2014, Manipulated Gelatin Prints, 18x24cm
Something that has always been important in photography for me is the base. Even though it is expected of it to be paper, we shouldn’t take that for granted. Photographs, however made, always keep a certain physicality, even digital ones.It's something photographs are »built« on, wired to, leaning on. Something behind, something more. Portraits, however, I’ve always seen as a rathe problematic topic. As being one of the world's favorite subject (in art, fashion, advertisement, documentary and family album as well) I do believe that it gets misinterpreted many times, almost judged. We like it when there is a pretty person, we feel sorry when there is a less fortunate one. Think of the modernist beauty and female shape, and mirror the to the fascinately extreme people in Diane Arbus work, or Roger Ballen’s Plattenland characters.I was always surprised to hear the seemingly touching responses to photographs, where people could read through one’s eyes… I mean, it is only about looks, how can you really assume anything over one’s photographs? The years of race metrics, criminal visual profiling seem distant, however we still judge people merely on their photographs.

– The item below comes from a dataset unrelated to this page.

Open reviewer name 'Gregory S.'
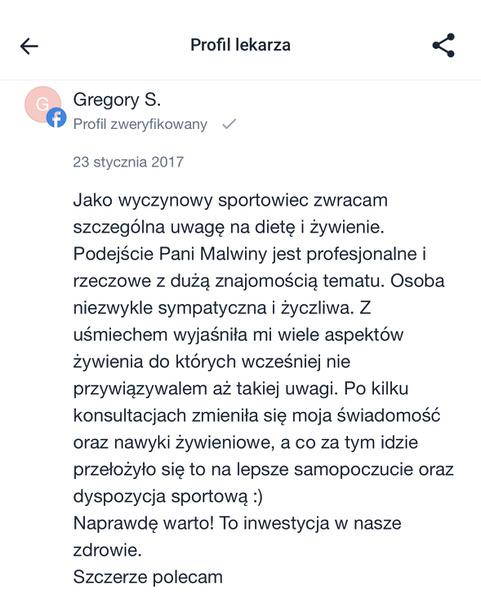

My opinion is that the most powerful and meaningful presence of the man (and woman) is in the absence, so I wanted to took pictures of people as objects, so they don't really transmit any emotion to us. Just material presence. Just façades. I manually manipulated the layer of the picture, as a sculptor would do with clay and a painter would do with paint. I played around with the photographic matter, I played around with the façades. Transforming them, shaping them, destroying them.And more and more we can see, that they are only a layer, that there is something under them.